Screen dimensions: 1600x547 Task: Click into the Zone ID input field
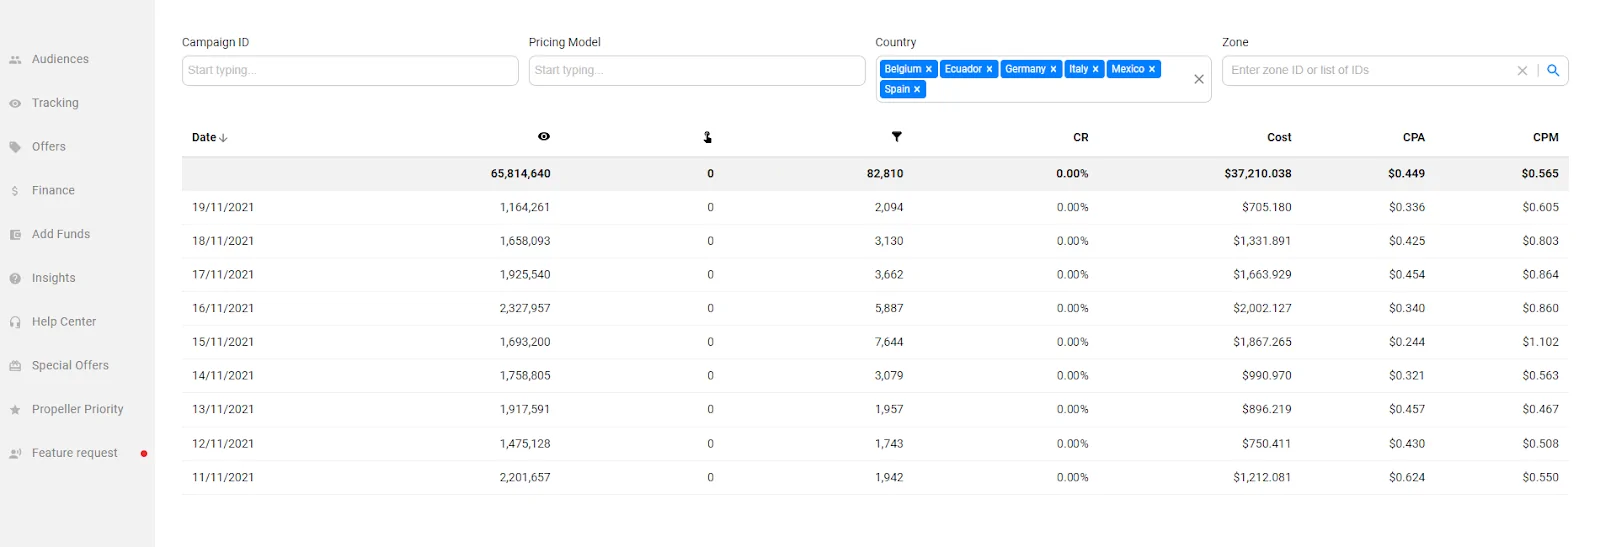1365,71
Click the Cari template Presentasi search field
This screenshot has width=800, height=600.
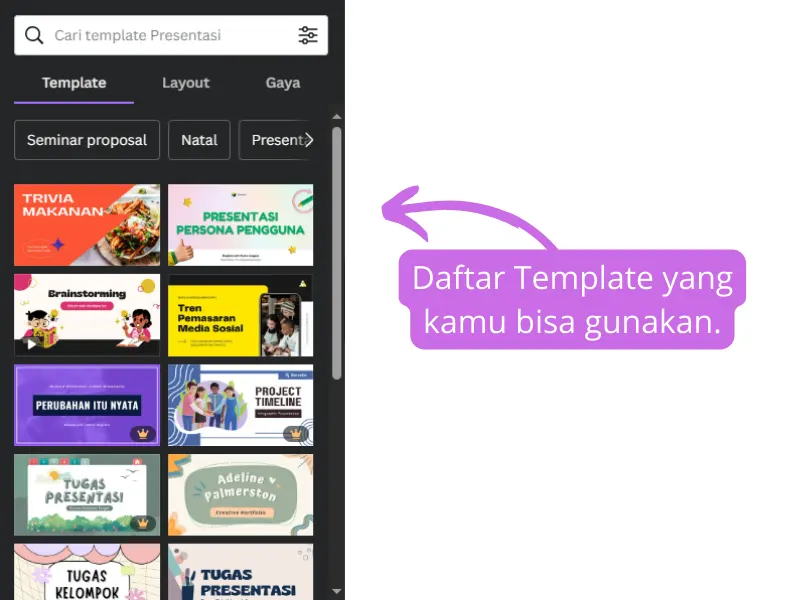pyautogui.click(x=160, y=34)
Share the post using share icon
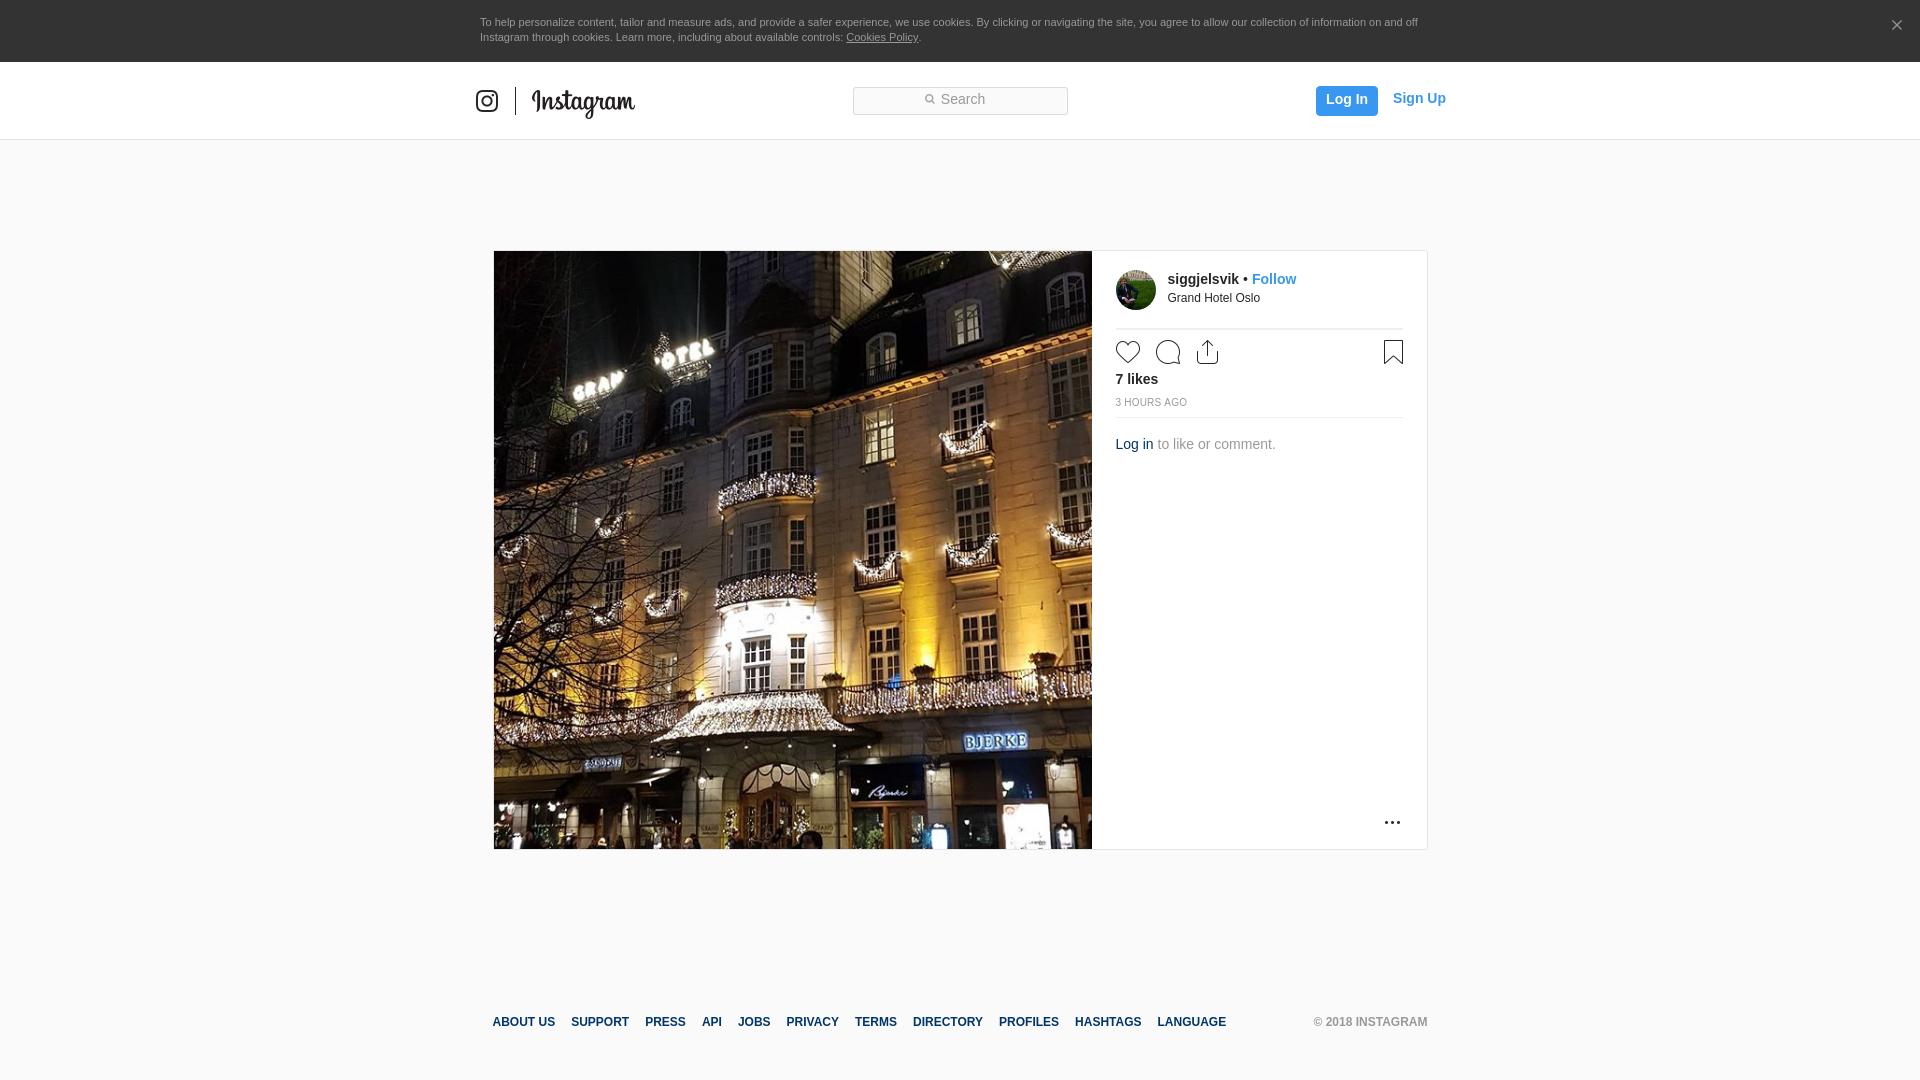Image resolution: width=1920 pixels, height=1080 pixels. click(x=1207, y=352)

## Problem details
Please rewrite the listing above with "field" replaced by "box" wherever it occurs, keeping everything else the same. Omit the pictures from your answer.

## Solution to this task
Screen dimensions: 1600x547 Task: Click into the Zone ID input box
1365,71
Click the Cari template Presentasi search box
This screenshot has width=800, height=600.
pyautogui.click(x=160, y=34)
Share the post using share icon
Image resolution: width=1920 pixels, height=1080 pixels. click(x=1207, y=352)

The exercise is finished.